A Characterization of List Language Identification in the Limit
2511.04103v1
cs.CL, cs.AI, cs.DS, cs.LG
2025-11-08
Авторы:
Moses Charikar, Chirag Pabbaraju, Ambuj Tewari
Abstract
We study the problem of language identification in the limit, where given a
sequence of examples from a target language, the goal of the learner is to
output a sequence of guesses for the target language such that all the guesses
beyond some finite time are correct. Classical results of Gold showed that
language identification in the limit is impossible for essentially any
interesting collection of languages. Later, Angluin gave a precise
characterization of language collections for which this task is possible.
Motivated by recent positive results for the related problem of language
generation, we revisit the classic language identification problem in the
setting where the learner is given the additional power of producing a list of
$k$ guesses at each time step. The goal is to ensure that beyond some finite
time, one of the guesses is correct at each time step.
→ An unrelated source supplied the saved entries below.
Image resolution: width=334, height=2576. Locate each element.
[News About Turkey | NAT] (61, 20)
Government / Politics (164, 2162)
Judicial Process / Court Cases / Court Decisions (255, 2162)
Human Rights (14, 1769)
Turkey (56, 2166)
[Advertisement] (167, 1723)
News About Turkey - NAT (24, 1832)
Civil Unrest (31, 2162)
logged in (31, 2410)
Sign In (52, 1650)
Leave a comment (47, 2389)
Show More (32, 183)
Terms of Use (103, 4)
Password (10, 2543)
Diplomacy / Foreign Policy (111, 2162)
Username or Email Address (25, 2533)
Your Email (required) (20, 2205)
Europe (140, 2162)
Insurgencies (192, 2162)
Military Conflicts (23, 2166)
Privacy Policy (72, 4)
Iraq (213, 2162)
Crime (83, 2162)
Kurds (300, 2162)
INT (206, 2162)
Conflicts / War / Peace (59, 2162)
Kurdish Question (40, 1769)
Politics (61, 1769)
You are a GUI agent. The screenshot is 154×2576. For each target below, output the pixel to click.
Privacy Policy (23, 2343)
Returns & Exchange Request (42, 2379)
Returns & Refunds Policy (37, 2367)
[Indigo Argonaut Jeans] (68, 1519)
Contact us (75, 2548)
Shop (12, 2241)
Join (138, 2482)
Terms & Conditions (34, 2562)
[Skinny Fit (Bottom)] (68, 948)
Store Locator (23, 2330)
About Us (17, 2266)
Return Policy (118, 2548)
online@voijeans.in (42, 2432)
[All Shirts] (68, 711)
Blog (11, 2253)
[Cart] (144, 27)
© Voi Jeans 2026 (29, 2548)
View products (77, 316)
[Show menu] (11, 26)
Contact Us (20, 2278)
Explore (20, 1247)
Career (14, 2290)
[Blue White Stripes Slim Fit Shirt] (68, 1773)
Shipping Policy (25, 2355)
We give an exact characterization of collections of languages that can be
$k$-list identified in the limit, based on a recursive version of Angluin's
characterization (for language identification with a list of size $1$). This
further leads to a conceptually appealing characterization: A language
collection can be $k$-list identified in the limit if and only if the
collection can be decomposed into $k$ collections of languages, each of which
can be identified in the limit (with a list of size $1$). We also use our
characterization to establish rates for list identification in the statistical
setting where the input is drawn as an i.i.d. stream from a distribution
supported on some language in the collection. Our results show that if a
collection is $k$-list identifiable in the limit, then the collection can be
$k$-list identified at an exponential rate, and this is best possible. On the
other hand, if a collection is not $k$-list identifiable in the limit, then it
cannot be $k$-list identified at any rate that goes to zero.